Diversion of material is handled by a second auto-reversing conveyor at the end of the main conveyor that runs perpendicular to it. Normally, the diversion conveyor runs so that when the material drops off the end of the main conveyor, it is caught and sent to the “clean” side. In typical operation, there is a third conveyor to catch the clean material and move it onto a managed pile or into awaiting dump truck. If a parcel of hot material triggers a diversion event, the controlling computer waits until that parcel of material drops off the end of the main conveyor and then runs the diversion conveyor toward the “hot” side, where the diverted material is caught by a container for later treatment and disposal actions.
By uniformly spreading material, closely coupling material and detectors, and maximizing array detection sensitivity, soil sorting systems can reduce the volume of remediation bulk materials requiring waste transport and disposal. Along with the summary report of volume of material processed and diverted, the final data package includes any especially notable diversions or unexpected objects or nuclides identified. The package is backed up by the raw second-by-second data collected by the onboard computer.
By providing streamlined cleanup for a range of contaminants, soil sorting systems can be an effective tool at many remediation sites. In addition to reducing costs in waste transport and disposal, soil sorting systems also provide a savings on schedule duration, allowing a project to complete quicker and onto the next site.

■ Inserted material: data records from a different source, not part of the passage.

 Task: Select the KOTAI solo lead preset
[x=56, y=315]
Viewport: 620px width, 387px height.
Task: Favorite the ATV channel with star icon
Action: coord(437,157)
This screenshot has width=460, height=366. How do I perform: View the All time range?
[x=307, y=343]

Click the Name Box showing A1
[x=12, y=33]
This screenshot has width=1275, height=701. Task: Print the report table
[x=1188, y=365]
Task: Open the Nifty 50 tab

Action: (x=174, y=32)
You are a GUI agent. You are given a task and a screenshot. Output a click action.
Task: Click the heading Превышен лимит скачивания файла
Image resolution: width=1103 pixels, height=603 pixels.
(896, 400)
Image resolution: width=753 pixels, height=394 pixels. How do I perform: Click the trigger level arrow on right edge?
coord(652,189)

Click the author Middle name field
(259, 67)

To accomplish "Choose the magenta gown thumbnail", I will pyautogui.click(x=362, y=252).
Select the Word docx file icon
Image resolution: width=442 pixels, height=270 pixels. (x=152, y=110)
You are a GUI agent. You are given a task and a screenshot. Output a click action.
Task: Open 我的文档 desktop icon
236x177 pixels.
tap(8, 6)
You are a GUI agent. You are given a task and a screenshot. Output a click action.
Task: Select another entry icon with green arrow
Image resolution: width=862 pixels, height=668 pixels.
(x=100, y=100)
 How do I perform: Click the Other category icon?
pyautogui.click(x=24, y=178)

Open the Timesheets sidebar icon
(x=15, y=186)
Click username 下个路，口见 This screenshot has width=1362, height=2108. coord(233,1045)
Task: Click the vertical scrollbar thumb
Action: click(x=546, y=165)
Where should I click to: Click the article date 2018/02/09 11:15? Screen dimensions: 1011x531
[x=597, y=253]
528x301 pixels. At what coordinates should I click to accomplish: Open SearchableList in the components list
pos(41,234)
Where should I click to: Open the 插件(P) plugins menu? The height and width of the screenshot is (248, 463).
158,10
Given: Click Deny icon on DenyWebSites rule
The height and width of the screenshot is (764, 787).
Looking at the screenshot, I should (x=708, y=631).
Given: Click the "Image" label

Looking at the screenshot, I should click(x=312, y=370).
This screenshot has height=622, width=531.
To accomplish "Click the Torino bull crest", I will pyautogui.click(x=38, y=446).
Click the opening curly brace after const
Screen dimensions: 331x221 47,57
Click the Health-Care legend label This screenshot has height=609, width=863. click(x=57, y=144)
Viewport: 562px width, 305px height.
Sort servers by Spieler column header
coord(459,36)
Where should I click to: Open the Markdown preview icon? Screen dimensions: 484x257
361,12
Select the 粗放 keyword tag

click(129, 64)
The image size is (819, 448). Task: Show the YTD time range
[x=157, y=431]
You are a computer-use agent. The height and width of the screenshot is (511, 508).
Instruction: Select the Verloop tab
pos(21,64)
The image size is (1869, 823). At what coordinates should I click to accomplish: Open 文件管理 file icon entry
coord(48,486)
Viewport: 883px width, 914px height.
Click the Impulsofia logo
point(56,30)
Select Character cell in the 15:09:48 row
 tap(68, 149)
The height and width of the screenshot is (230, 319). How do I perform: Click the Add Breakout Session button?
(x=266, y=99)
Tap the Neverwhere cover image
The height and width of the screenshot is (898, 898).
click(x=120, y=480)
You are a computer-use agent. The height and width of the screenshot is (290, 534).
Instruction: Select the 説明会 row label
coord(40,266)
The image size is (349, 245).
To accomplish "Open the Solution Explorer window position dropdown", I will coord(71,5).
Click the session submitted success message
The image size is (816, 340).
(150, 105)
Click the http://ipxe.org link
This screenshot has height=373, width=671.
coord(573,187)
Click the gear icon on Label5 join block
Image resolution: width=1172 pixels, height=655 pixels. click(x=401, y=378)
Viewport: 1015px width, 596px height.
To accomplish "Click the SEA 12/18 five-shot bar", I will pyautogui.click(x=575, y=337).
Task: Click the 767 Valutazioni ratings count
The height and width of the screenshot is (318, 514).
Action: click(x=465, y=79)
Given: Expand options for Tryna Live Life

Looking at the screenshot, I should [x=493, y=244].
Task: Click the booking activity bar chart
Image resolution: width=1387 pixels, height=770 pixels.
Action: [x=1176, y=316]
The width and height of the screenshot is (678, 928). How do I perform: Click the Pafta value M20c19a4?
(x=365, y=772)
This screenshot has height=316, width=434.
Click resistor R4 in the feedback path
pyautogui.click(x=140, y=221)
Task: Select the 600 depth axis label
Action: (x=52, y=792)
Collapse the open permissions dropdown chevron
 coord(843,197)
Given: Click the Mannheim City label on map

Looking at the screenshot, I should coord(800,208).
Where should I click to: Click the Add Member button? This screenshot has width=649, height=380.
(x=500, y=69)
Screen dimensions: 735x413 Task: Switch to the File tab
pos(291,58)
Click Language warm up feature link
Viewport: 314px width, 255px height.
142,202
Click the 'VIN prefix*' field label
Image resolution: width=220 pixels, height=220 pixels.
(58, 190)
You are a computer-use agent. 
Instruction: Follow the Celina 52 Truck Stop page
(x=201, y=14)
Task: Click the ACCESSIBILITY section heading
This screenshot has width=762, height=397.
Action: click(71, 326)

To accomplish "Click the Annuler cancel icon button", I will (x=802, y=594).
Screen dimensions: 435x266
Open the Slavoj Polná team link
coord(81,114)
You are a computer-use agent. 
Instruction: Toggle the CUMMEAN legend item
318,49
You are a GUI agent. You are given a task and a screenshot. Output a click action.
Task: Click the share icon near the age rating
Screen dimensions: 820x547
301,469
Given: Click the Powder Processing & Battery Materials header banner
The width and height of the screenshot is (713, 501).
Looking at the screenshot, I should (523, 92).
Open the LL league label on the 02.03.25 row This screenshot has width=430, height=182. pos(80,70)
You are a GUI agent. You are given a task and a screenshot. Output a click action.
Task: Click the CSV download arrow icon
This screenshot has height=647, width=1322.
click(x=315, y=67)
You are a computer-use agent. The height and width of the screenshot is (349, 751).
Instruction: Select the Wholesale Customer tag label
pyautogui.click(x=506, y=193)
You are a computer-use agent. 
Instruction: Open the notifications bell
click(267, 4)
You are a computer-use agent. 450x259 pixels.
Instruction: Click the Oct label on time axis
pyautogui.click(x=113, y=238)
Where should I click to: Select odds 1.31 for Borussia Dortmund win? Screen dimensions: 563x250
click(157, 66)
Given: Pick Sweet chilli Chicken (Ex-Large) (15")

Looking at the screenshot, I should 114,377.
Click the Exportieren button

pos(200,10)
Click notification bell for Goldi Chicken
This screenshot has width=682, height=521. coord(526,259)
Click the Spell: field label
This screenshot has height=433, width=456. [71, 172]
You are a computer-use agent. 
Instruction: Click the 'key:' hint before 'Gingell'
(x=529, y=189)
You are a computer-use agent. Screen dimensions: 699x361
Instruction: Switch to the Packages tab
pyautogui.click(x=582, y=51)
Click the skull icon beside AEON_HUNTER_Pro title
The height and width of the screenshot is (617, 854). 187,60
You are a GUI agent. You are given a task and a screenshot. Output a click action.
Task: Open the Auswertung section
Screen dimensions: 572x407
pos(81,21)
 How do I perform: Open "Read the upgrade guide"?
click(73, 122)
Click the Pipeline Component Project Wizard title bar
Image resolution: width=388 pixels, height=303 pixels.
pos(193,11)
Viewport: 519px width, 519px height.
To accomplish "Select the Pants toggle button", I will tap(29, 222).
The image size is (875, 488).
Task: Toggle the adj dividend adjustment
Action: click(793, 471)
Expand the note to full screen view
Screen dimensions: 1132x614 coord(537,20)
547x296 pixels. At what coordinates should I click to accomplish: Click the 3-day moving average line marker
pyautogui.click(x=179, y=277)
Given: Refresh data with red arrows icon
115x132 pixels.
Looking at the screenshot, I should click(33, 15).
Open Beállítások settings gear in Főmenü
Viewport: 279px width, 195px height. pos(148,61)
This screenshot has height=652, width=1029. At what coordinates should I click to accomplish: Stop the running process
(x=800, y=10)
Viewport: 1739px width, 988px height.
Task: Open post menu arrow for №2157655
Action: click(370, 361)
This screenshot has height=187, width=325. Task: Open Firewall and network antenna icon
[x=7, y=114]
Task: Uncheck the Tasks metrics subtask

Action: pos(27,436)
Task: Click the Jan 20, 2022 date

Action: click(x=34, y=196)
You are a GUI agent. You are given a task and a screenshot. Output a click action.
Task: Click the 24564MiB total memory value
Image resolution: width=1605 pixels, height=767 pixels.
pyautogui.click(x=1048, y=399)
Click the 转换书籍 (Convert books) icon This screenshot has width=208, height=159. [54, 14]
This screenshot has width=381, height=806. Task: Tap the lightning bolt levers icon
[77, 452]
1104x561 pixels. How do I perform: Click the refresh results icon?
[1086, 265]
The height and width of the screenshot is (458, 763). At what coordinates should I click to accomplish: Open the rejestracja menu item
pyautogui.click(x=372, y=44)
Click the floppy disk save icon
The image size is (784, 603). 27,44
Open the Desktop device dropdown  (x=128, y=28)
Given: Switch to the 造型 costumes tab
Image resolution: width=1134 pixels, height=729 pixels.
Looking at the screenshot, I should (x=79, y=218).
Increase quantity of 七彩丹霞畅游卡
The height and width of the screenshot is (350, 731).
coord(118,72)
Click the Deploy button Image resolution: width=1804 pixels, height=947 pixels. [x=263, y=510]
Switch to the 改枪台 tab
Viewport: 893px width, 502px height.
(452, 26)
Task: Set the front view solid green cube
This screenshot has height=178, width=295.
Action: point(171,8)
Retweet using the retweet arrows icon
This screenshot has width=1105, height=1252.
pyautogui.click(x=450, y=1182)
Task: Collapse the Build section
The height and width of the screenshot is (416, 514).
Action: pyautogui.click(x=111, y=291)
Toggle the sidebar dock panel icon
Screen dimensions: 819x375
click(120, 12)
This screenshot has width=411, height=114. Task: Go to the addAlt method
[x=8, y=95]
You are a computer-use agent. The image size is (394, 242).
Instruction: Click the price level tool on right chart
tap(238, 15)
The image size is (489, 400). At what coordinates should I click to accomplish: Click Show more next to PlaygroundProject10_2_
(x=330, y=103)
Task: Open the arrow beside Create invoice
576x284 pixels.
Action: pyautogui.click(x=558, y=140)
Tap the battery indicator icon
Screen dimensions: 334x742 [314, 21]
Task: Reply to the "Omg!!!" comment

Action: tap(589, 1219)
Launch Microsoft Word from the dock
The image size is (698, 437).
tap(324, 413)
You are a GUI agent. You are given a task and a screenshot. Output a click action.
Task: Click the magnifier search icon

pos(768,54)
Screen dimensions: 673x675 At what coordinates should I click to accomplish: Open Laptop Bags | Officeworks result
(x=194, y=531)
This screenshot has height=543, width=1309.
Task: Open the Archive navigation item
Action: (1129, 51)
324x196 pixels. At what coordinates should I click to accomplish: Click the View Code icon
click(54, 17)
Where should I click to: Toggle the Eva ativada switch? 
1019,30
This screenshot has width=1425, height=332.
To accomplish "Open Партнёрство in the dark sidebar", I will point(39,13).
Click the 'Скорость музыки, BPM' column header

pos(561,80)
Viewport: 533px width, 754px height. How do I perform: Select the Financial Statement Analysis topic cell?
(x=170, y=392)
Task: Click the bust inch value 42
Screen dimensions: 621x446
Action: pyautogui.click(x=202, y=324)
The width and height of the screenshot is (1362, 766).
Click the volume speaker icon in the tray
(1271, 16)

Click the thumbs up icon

Soil sorting systems have been deployed to a number of remediation sites since their development. At the Iowa Army Ammunition Plant, a system has been deployed since 2019 to sort soil for depleted uranium. This site is active in the Formerly Utilized Sites Remedial Action Program, and the current deployment has had a total of 253 operational days with high operational availability. On this project, ISO-Pacific has sorted nearly 81,000-yd³ of material, of which only 13 percent was above criteria. Reducing the volume required for transport and disposal has significantly shortened the project timeline and saved millions in cost.
For the Middlesex Municipal Landfill Formerly Utilized Sites Remedial Action Program Site in New Jersey, ISO-Pacific worked with Ecology and Environment Inc. on a pilot study to establish the capability of the soil sorting system to effectively detect and isolate uranium ore nuggets present in fill material within the landfill. The work has delivered successful results to date.